Ceres’ analysis found that support for resolutions asking companies to report on the risks of global warming topped 45 percent this year. Support was especially high among energy company shareholders. ExxonMobil, Occidental Petroleum and utility PPL Corporation saw support for such global warming resolutions rise to more than 50 percent for the first time ever.

“Sometimes it takes these symbolic kind of gestures to prompt actual change,” Michael Ferguson, director of U.S. energy infrastructure at the credit rating agency S&P Global Ratings, told Axios. “I don’t think shareholders see climate as a fleeting issue, so even if these resolutions aren’t binding for the moment, policies are going to shift.”

Activist shareholders have been pushing global warming resolutions for years, but didn’t see much success until institutional investors and public pensions got more involved.

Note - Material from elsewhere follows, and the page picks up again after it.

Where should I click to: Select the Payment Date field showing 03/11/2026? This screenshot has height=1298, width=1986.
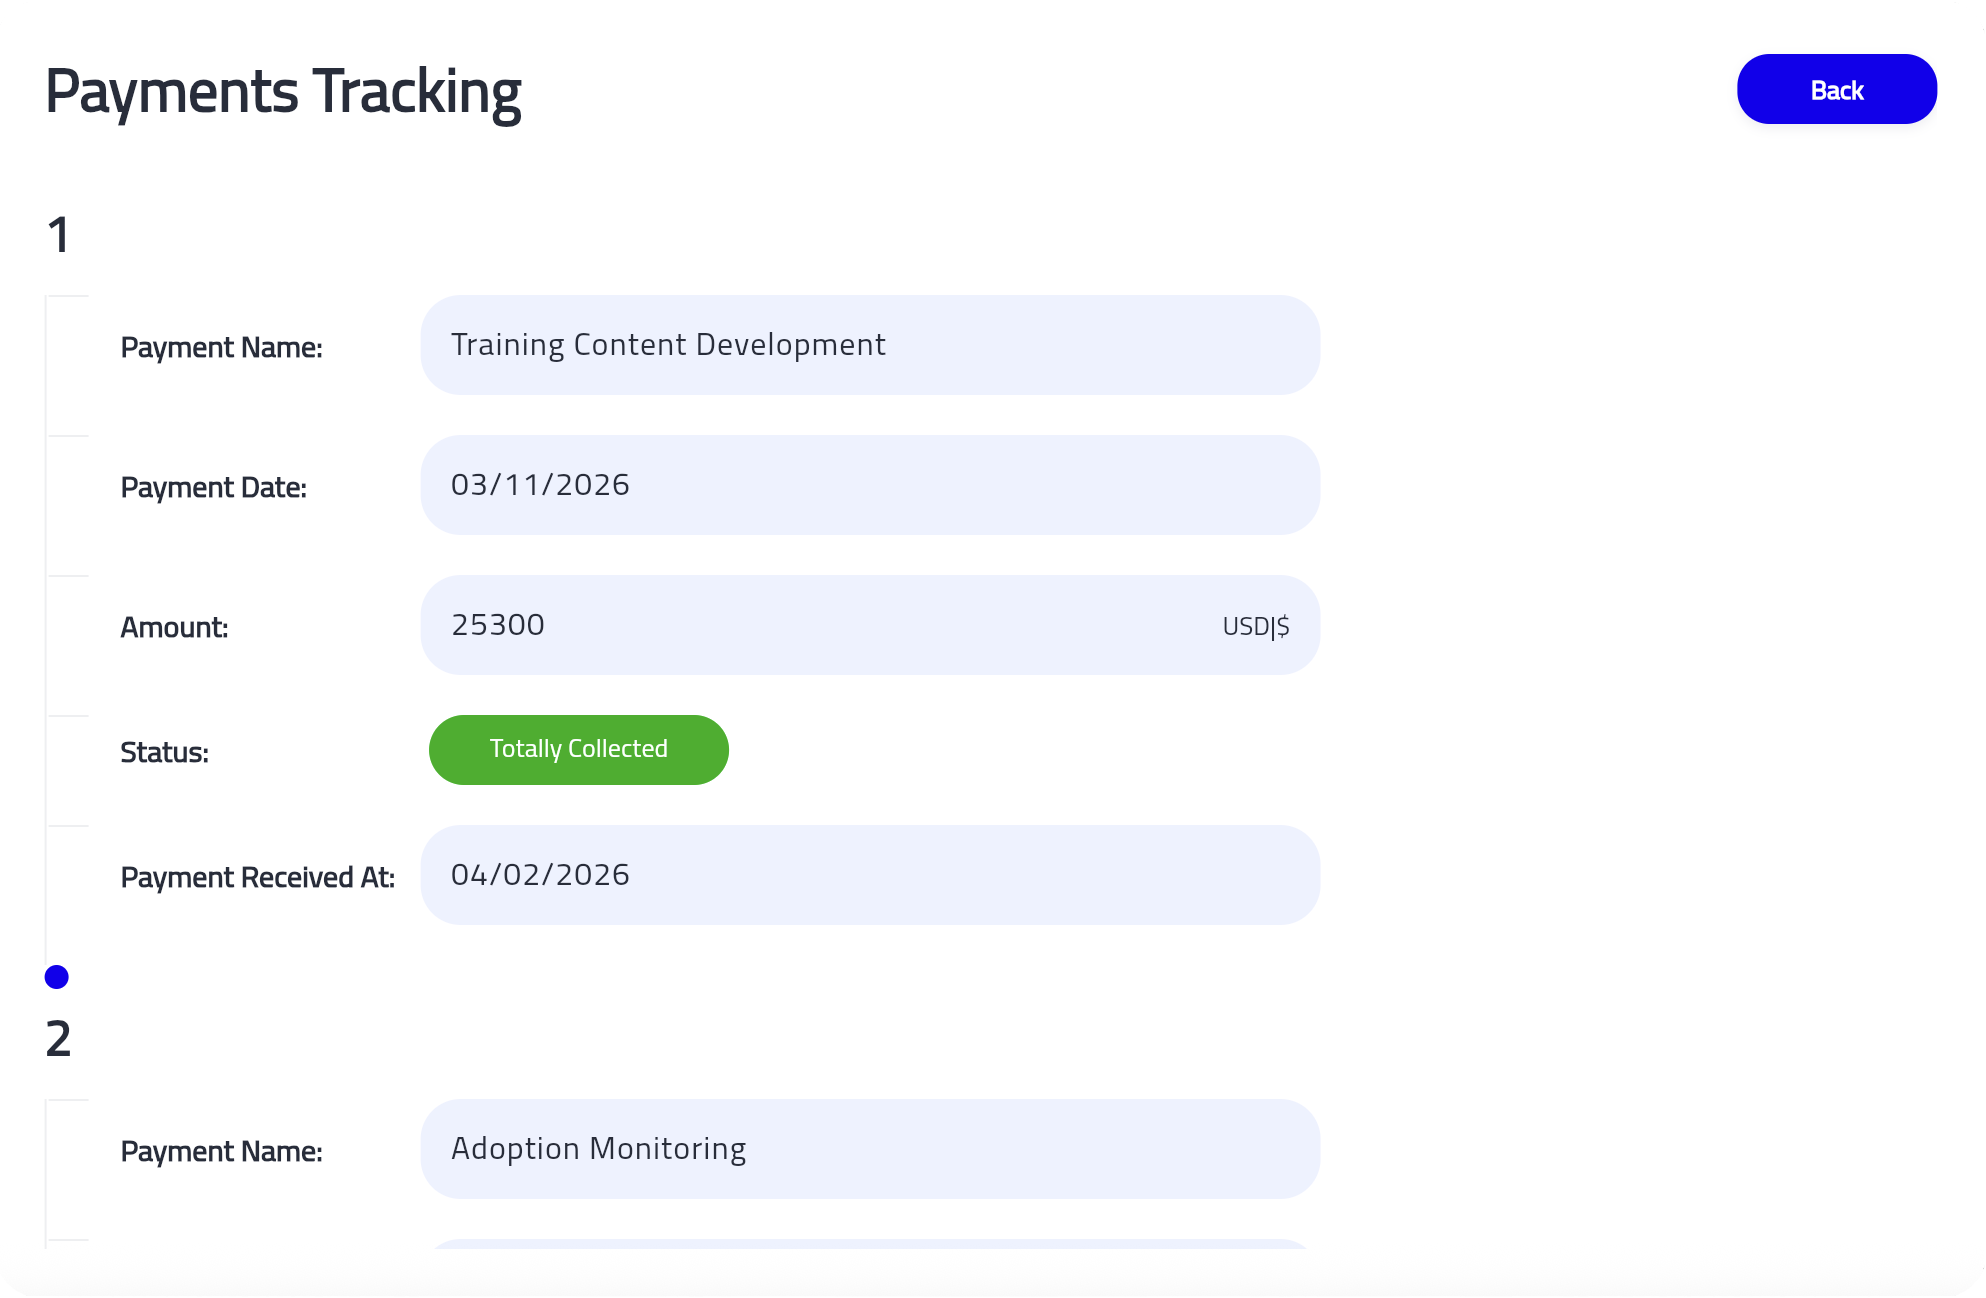click(868, 485)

“Investment risk is increasing, and investors care – not because they believe or don’t believe in climate change – but because they care about the value of their investments,” Kevin Book, managing director of the research firm ClearView Energy Partners, told Axios. “The issue doesn’t go away just because Trump came to Washington.”

Public pensions and traditional investors have gotten caught up in the so-called” divestment” movement, which has been orchestrated by environmental groups, like 350.org and Greenpeace. Environmentalists claim divestment will “de-legitimize and stigmatize” the fossil fuel industry.

But the movement seems to largely be symbolic.

A 2015 study by the National Association of Scholars found divestment “would have no meaningful effect on the Earth’s temperature.” Previous studies found fossil-fuel divestment can significantly harm an investment portfolio because of higher management fees.